Paul’s Human Jesus December 4, 2014

In 1 Corinthians 15, Paul makes a contrast between two human beings, Adam and Jesus. One is mythical. Is the other? And did Paul think that one or both of them were mythical?

Interestingly, on this point, if none other, concerns of young-earth creationists and mythicists intersect.

Is “human” ever applied without qualification to beings that are thought to exist purely in the celestial realm? Certainly we have instances of people seeing “men” but the interpretation is that they were “angels.” But those are instances of appearances of angels in the world. We know that there were docetists who claimed that Jesus merely appeared to be human in the world. But mythicism says that Jesus never walked the Earth at all, and that Paul never thought of Jesus as one who was seen on Earth except in visions.
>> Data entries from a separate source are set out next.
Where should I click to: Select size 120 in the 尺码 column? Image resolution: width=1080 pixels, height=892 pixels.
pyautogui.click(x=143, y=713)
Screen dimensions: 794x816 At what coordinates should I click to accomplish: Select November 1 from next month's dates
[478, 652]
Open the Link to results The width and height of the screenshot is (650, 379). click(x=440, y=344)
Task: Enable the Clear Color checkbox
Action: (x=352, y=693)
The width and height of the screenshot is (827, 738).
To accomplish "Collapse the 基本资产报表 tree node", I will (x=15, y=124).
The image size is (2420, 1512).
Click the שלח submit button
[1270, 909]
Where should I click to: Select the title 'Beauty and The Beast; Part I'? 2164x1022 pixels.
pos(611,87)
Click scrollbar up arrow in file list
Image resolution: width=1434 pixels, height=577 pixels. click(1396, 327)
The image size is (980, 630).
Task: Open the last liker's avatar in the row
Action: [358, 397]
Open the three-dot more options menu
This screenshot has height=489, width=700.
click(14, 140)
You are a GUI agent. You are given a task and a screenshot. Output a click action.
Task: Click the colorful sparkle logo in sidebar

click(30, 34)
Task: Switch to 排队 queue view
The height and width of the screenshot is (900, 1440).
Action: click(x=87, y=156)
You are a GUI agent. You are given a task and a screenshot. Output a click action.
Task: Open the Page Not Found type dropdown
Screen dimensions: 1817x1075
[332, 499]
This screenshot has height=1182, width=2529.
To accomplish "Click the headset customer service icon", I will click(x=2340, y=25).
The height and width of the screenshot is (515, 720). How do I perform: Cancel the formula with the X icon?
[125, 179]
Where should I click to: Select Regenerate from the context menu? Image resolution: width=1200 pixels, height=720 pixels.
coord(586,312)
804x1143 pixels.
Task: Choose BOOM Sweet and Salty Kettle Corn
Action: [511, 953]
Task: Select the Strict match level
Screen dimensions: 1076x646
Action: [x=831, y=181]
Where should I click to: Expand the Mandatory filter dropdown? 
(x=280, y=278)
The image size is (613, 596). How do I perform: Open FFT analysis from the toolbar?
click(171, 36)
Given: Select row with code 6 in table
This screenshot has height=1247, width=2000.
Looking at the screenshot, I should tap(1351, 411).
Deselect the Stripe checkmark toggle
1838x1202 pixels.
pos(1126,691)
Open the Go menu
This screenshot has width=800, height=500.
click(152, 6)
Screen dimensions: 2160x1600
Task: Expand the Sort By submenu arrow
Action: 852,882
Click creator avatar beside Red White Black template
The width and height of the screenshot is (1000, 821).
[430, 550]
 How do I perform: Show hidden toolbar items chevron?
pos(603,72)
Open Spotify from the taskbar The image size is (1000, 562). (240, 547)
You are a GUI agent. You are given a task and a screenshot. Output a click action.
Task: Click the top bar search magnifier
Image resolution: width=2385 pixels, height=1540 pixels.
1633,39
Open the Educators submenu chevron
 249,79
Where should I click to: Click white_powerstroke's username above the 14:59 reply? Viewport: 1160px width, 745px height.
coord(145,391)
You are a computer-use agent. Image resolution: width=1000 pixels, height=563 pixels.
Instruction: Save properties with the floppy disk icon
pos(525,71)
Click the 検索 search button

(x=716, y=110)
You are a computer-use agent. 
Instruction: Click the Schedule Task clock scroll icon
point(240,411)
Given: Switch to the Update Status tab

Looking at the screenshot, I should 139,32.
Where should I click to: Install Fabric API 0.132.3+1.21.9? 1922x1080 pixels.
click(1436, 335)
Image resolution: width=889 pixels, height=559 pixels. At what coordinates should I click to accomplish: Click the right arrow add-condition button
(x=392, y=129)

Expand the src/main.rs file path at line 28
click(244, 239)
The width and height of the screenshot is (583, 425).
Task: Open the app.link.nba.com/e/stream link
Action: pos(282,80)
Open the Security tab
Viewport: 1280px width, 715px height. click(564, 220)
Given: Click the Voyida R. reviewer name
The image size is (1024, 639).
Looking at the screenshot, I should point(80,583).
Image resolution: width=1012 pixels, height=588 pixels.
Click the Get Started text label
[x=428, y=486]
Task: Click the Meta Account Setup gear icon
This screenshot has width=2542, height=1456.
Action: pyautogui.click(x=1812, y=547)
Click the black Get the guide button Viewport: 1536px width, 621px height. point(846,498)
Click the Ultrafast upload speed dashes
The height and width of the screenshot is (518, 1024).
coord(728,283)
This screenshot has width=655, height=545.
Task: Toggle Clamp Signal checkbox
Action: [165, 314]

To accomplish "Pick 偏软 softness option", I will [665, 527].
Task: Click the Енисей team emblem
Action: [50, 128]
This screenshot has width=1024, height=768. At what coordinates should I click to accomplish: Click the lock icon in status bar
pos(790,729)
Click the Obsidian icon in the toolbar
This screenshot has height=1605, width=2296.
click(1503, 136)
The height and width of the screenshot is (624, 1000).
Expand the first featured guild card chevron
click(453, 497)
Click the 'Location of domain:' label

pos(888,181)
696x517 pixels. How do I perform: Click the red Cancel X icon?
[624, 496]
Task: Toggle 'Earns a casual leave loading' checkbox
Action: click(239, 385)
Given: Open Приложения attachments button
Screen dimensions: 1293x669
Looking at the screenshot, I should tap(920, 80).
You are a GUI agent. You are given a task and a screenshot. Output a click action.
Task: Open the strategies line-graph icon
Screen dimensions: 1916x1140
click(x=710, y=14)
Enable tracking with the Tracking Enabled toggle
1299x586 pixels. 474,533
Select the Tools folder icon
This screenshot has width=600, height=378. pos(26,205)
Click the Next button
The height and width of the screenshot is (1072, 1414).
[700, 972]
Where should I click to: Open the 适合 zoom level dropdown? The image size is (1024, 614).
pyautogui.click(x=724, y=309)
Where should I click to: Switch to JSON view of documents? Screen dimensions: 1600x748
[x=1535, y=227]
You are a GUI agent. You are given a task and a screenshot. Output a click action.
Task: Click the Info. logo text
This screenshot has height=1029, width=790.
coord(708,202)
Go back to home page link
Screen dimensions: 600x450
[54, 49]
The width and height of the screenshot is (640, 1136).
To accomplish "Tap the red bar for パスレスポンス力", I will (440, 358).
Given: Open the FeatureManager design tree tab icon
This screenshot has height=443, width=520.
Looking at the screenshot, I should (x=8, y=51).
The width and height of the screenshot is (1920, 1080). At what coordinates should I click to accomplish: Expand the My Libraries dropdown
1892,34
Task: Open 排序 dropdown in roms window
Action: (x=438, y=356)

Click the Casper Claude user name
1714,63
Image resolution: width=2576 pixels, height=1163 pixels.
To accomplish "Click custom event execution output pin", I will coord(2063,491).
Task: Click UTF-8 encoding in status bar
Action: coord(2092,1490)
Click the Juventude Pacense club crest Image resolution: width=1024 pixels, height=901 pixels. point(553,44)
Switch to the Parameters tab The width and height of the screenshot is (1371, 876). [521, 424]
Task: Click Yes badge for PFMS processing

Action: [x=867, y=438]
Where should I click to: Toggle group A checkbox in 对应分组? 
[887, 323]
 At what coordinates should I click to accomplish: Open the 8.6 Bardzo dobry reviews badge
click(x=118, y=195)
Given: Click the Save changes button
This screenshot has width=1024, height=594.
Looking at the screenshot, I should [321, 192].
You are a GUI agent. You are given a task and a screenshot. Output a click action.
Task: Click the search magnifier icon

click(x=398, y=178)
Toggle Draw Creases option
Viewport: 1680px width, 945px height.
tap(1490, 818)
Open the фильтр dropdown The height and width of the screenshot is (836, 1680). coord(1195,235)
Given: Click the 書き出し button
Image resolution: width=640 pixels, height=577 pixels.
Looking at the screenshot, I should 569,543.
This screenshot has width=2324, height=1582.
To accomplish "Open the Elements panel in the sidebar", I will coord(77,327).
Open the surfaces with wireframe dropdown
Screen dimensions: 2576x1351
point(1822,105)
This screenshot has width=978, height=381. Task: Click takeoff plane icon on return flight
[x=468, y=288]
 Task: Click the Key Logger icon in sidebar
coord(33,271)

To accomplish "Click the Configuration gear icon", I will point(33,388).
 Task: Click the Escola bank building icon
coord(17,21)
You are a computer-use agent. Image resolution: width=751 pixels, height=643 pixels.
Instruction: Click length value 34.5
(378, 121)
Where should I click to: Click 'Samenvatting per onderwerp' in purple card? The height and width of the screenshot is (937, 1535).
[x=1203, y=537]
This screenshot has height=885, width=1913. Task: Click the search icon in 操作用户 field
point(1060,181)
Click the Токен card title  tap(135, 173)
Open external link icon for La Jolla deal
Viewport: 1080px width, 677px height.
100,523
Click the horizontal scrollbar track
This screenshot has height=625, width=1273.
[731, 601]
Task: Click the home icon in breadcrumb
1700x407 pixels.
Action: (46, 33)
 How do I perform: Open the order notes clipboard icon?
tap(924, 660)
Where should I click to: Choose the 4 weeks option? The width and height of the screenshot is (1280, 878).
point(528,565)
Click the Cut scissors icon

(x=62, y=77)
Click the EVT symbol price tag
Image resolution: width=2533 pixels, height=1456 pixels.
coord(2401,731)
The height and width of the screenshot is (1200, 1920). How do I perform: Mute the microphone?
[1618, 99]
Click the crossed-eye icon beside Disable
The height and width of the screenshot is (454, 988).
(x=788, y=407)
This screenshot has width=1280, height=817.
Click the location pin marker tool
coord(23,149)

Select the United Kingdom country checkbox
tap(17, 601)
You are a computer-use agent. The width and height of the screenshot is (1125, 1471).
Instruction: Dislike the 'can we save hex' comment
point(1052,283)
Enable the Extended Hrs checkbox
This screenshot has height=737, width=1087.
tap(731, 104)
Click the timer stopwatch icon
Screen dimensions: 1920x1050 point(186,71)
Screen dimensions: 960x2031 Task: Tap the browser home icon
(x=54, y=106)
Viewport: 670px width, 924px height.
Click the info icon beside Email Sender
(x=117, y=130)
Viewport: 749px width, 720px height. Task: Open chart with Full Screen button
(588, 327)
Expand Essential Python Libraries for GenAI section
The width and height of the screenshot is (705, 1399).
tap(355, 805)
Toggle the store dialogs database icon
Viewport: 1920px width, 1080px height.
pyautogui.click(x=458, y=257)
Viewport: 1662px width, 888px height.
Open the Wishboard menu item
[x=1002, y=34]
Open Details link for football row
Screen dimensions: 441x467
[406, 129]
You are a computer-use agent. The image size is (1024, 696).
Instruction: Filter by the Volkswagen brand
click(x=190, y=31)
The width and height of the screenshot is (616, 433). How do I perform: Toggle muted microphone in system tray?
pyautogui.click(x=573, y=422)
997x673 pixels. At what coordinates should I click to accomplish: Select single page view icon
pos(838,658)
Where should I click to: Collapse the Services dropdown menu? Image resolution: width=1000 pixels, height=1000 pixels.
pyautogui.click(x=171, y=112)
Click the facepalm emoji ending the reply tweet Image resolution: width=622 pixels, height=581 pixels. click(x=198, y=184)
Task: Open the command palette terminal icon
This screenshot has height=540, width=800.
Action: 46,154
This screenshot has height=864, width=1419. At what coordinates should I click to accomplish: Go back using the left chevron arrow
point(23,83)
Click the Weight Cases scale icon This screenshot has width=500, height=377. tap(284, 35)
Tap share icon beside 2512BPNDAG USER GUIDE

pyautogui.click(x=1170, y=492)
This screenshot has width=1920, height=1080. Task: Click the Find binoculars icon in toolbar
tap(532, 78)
So does 1 Corinthians 15:21 fit with that? Is  ἄνθρωπος ever used for a purely celestial being, without some qualification specifying that the term is not being used in its usual sense?

While it might be said in response that Paul at one point refers to Jesus as the “heavenly” man, that is something that Paul says about the risen Jesus. The image of the heavenly man is the nature of the risen Jesus which Paul says that awaits others.

The resurrection emphasis in Paul’s letters is probably one of the strongest arguments against mythicism there is. In Judaism, resurrection was expected to happen to human beings. We have no references to purely celestial beings being raised from the dead. Indeed, it is doubtful that the concept would have made any sense to first century Jews. Paul states time and again that Jesus is the firstfruits of the resurrection, the first of humankind. And so here too, mythicism’s understanding of what Paul meant, if not impossible, is a meaning of the texts that is at odds with what a variety of words and technical terms normally meant in Paul’s context, and so, because Paul does not clarify that he is using those words in unconventional ways, he ought to be understood as saying something consonant with their usual meaning in his context. And that is the meaning that mainstream scholars ascribe to him.